Similarly, we find a certain relief in the idea of (Christian) God as essentially static. To quote the Bible itself: “For I the Lord do not change; therefore you, O children of Jacob, are not consumed” (Malachi 3:6). God, much like our own immutable soul, is a welcome raft in an ocean of roaring, everlasting upheaval. Acting as a perfect foil to the chaos we perceive in the physical world, the idea of an almighty, never-changing entity is a more than pleasant shoulder to rest our heads on when times get rough. Yet, is God as we know Him really that unchangeable? Coming back to the Nashville Statement and the uproar it caused in secular and religious media alike this January, it would seem that religious opinion has more than swayed on the matter of the place of homosexuality within the Church. “Not all Christians are like this”, many outraged believers say, and across the country thousands of churches raised rainbow flags in protest to the news. But even the most liberal of churches in 1920 would have judged this matter quite differently, preferably with the involvement of the police. Take that back a few centuries more and pitchforks and pyres come to mind.

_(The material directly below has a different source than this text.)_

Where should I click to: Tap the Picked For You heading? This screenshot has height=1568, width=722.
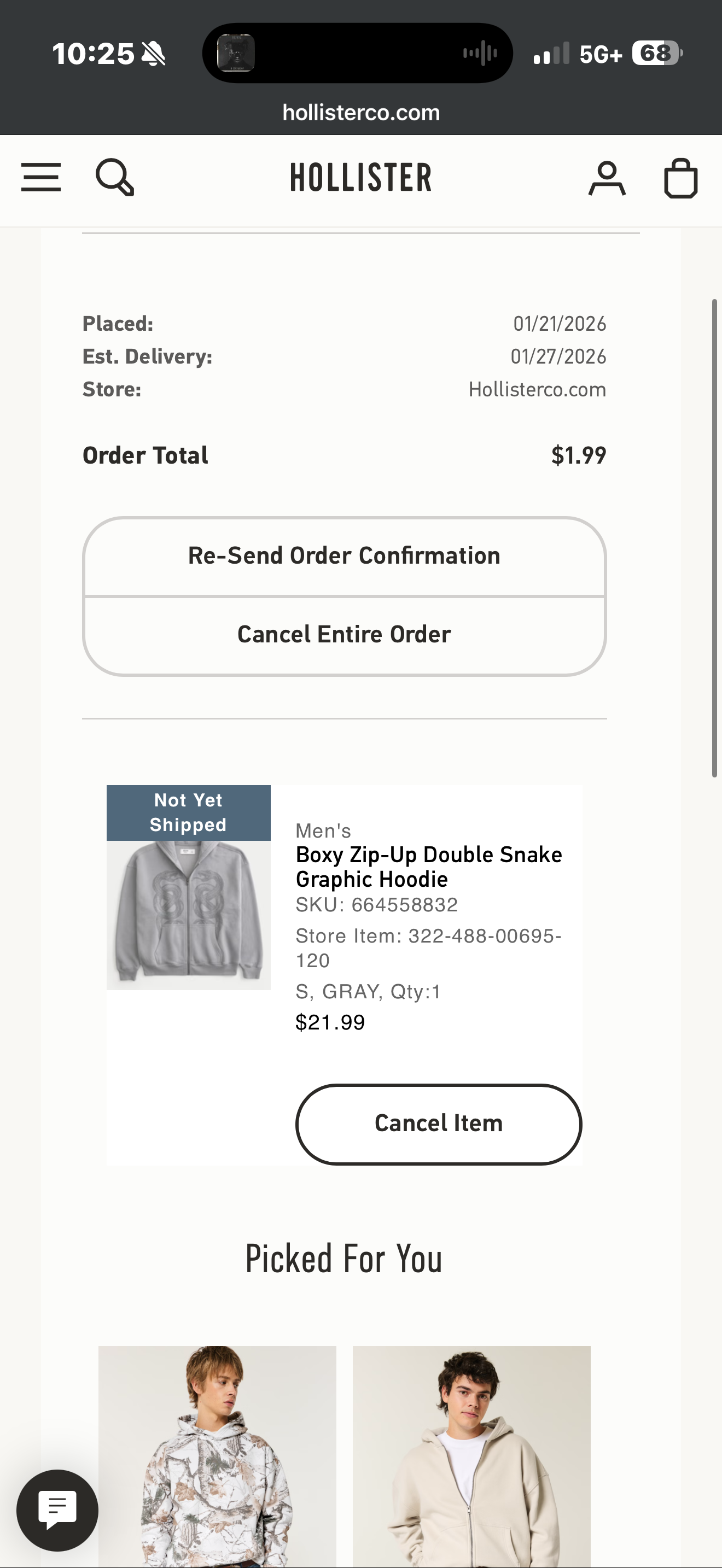click(x=344, y=1260)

So what does that mean? That the morality of God is ultimately as capricious as that of man? Even if we argue that God’s Law is unchangeable, and that it is instead just His people who interpret it differently over time, all this does is bring the question of immutability back to the human plane. Was all opinion before the current one a mere shadow of truth we have only now grasped the fulness of? That seems a good stance to take, until we think of how our great grandchildren might easily declare exactly the same, rendering all current ideology archaic by default. Surely despite our shifting stances, morals and ideas, there must be still some shared core of universality that transcends the relativity of the now? Some core truth we grasp that keeps our sense of morality from being pointlessly time-bound?
As Martin Luther King Jr. said: “The arc of the moral universe is long, but it bends toward justice”. What can we grasp at for security if not some measure of stable meaning in the soul or God?
In all truthfulness, the depth of a philosophical debate on the universality of God and/or humanity falls far beyond the capabilities of this article (and, for that matter, perhaps myself as well), but it is an interesting point to consider when we ask ourselves how steadfast our moral compass really is. We no longer use the Bible to condone slavery, women’s oppression and segregation (usually), so what makes using it against gay and transgender rights any more time-lasting? After all, just as we now look back a hundred years and feel only embarrassment at the memory of all the great-great-grandparents who refused the idea of the women’s vote on religious grounds, so might we also realize, uncomfortably, that Christians in only a hundred years more will inevitably look back on the supporters of the Nashville Statement with an identical sense of shame.
And perhaps that’s something to consider before we think about signing any future ones.